Wednesday, December 12, 2007

Impending Destruction of the U.S. Economy

Editor's Note: EconomyInCrisis.org is not a partisan advocate for any particular party or candidate. However, the following article speaks to many causes of our current situation that an increasing number of Americans feel are critical for future voters and leaders to consider.

Hubris and arrogance are too ensconced in Washington for policymakers to be aware of the economic policy trap in which they have placed the U.S. economy. If the subprime mortgage meltdown is half as bad as predicted, low U.S. interest rates will be required in order to contain the crisis. But if the dollar's plight is half as bad as predicted, high U.S. interest rates will be required if foreigners are to continue to hold dollars and to finance U.S. budget and trade deficits.

Which will Washington sacrifice, the domestic financial system and overextended homeowners or its ability to finance deficits?

The answer seems obvious. Everything will be sacrificed in order to protect Washington's ability to borrow abroad. Without the ability to borrow abroad, Washington cannot conduct its wars of aggression and Americans cannot continue to consume $800 billion dollars more each year than the economy produces.

A few years ago, the euro was worth 85 cents. Today, it is worth $1.48. This is an enormous decline in the exchange value of the U.S. dollar. Foreigners who finance the U.S. budget and trade deficits have experienced a huge drop in the value of their dollar holdings. The interest rate on U.S. Treasury bonds does not come close to compensating foreigners for the decline in the value of the dollar against other traded currencies. Investment returns from real estate and equities do not offset the losses from the decline in the dollar's value.

China holds over $1 trillion, and Japan almost $1 trillion, in dollar-denominated assets. Other countries have lesser but still substantial amounts. As the U.S. dollar is the reserve currency, the entire world's investment portfolio is overweighted in dollars.

No country wants to hold a depreciating asset, and no country wants to acquire more depreciating assets. In order to reassure itself, Wall Street claims that foreign countries are locked into accumulating dollars in order to protect the value of their existing dollar holdings. But this is utter nonsense. The U.S. dollar has lost 60 percent of its value during the current administration. Obviously, countries are not locked into accumulating dollars.

The reason the dollar has not completely collapsed is that there is no clear alternative as reserve currency. The euro is a currency without a country. It is the monetary unit of the European Union, but the countries of Europe have not surrendered their sovereignty to the EU. Moreover, the United Kingdom, a member of the EU, retains the British pound. The fact that a currency as politically exposed as the euro can rise in value so rapidly against the U.S. dollar is powerful evidence of the weakness of the U.S. dollar.

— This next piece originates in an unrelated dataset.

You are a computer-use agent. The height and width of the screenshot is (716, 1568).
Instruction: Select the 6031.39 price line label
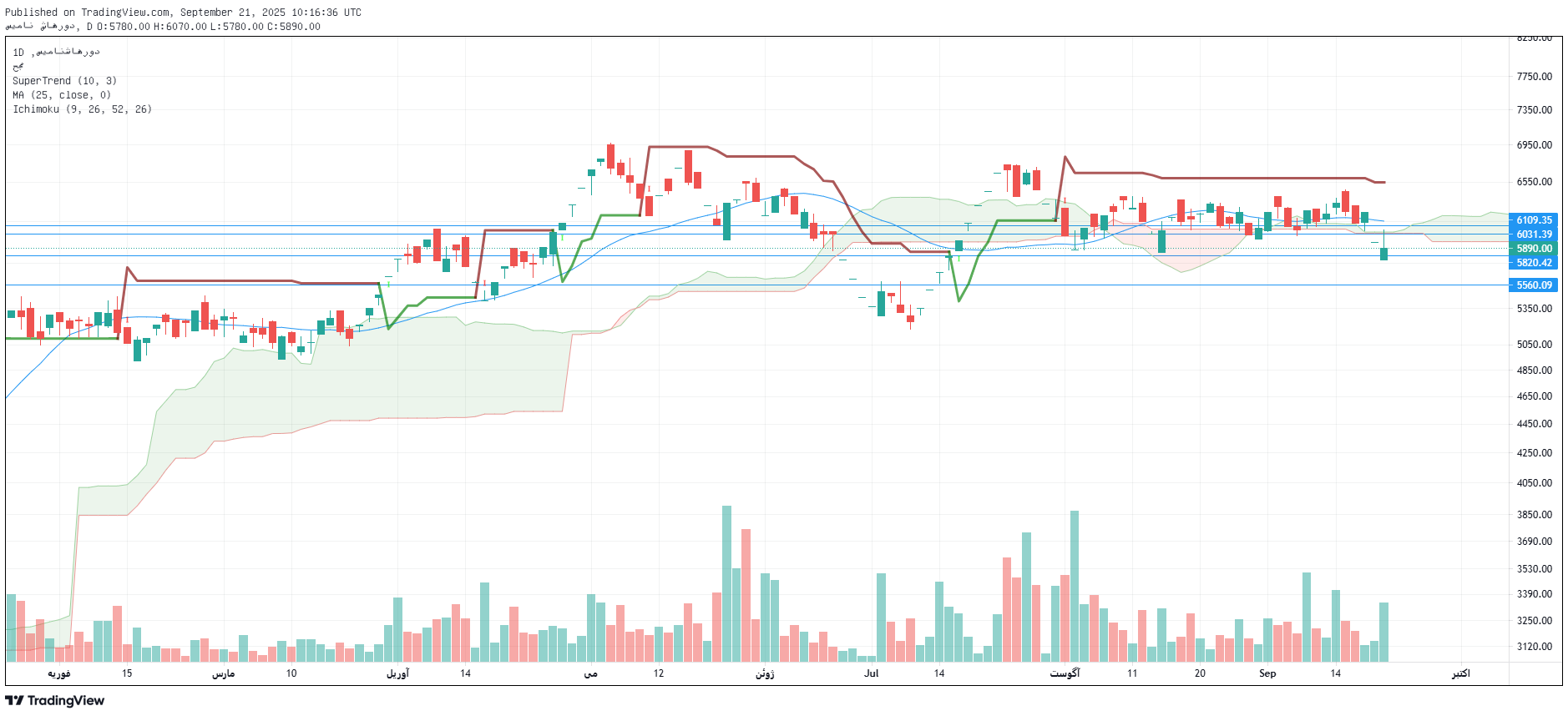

Japan and China have willingly accumulated dollars as the counterpart of their penetration and capture of U.S. domestic markets. Japan and China have viewed the productive capacity and wealth created in their domestic economies by the success of their exports as compensation for the decline in the value of their dollar holdings.

Both countries have seen the writing on the wall, ignored by Washington and American economists, however: By offshoring production for U.S. markets, the United States has no prospect of closing its trade deficit. The offshored production of U.S. firms counts as imports when it returns to the United States to be marketed. The more U.S. production moves abroad, the less there is to export and the higher imports rise.

Japan and China -- indeed, the entire world -- realize that they cannot continue forever to give Americans real goods and services in exchange for depreciating paper dollars. China is endeavoring to turn its development inward and rely on its potentially huge domestic market. Japan is pinning hopes on participating in Asia's economic development.

The dollar's decline has resulted from foreigners accumulating new dollars at a lower rate. They still accumulate dollars, but fewer. As new dollars are still being produced at high rates, their value has dropped.

If foreigners were to stop accumulating new dollars, the dollar's value would plummet. If foreigners were to reduce their existing holdings of dollars, superpower America would instantly disappear.

Foreigners have continued to accumulate dollars in the expectation that sooner or later Washington would address its trade and budget deficits. Now these deficits seem to have passed the point of no return, however.

The sharp decline in the dollar has not closed the trade deficit by increasing exports and decreasing imports. Offshoring prevents the possibility of exports reducing the trade deficit, and Americans are now dependent on imports (including offshored production) for which there are no longer any domestically produced alternatives. The U.S. trade deficit will close when foreigners cease to finance it.

The budget deficit cannot be closed by taxation without driving up unemployment and poverty. American median family incomes have experienced no real increase during the 21st century. Moreover, if the huge bonuses paid to CEOs for offshoring their corporations' production and to Wall Street for marketing subprime derivatives are removed from the income figures, Americans have experienced a decline in real income.

Some studies, such as the Economic Mobility Project, find long-term declines in the real median incomes of some U.S. population groups and a decline in upward mobility.

The situation may be even more dire. Recent work by Susan Houseman concludes that U.S. statistical data systems, which were set in place prior to the development of offshoring, are counting some foreign production as part of U.S. productivity and GDP growth, thus overstating the actual performance of the U.S. economy.